For a halfway house for former mental patients, there's remarkably little attempt to show any hint of insanity... except for Vic.  And why anyone would think he would be “halfway” to any sort of recovery is beyond me.  The others seem like typical kids, more or less, with problems, yes, but nothing that would require hospitalization.  Seriously, what was Violet's diagnosis?  Being a cliché New Wave fan?  What sort of halfway house puts Vic and Tommy in the same room as Joey and Robin anyway?  Is nymphomania a clinical disease?  The whole manufactured set-up reeks of lazy, convenient storytelling.  How bad is it, you ask?  Consider this: someone is killing off kids with mental issues... and yet the movie never convinces us that any of these kids are potentially dangerous.  It's the anti-whodunit.  Frankly, it would stump the Mystery Machine gang.  Or maybe just annoy them.

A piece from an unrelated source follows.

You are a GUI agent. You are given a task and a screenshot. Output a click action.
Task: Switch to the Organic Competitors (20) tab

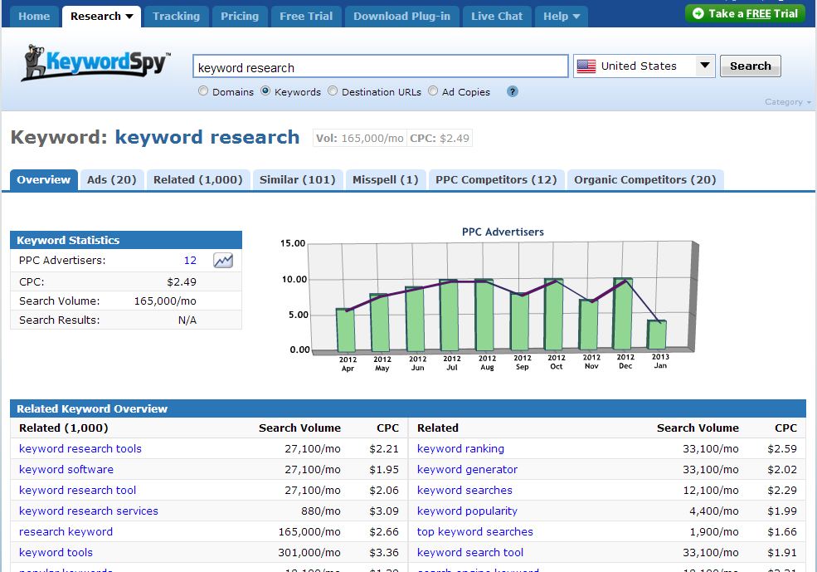[x=644, y=180]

Speaking of Scrappy-Doo, the final explanation for the murder spree leaps fearlessly over the line into self-parody.  At least, I hope it does.  If not, we're expected to believe that a paramedic who abandoned a child coincidentally happened across  his dead son, went insane, adopted Jason's persona (for some... reason... anyone... Bueller?), made/found/customized a full disguise (but didn't get the mask quite right), and then evolved into a nearly-unstoppable killing machine.  Over the course of a weekend.  I guess he had the disguise hanging in his closet for a while.  Like most formal wear, he was just waiting for the occasion to spring up.  Dead offspring?  That'll do.  Suit up.

It all seems like a first draft, doesn't it?

The movie ends with another jump scare.  And it doesn't work at all.  If Tommy wasn't the killer all along, why would he have finally lost it after dispatching Roy?  Wouldn't it have been therapeutic?  And really, doesn't that bring us back to the exact spot we were in when FINAL CHAPTER concluded?  What's the point of this movie?

It's a shame, too.  Tommy, the mask maker, could have been a great villain for the series.  In fact, how wonderful would the climax have been, with only a little tweaking, had it revealed that Tommy-- insane--  had masterminded the entire massacre?  Perhaps we could get flashbacks explaining that it was Tommy that riled up Vic.  Tommy encouraging Roy, even providing the bald cap and hockey mask.  Directed him to the victims.  It makes sense.  It could have worked.

Sadly, such ambition is not to be found in the existent film.

Vic should really have just eaten the goddamn candy bar.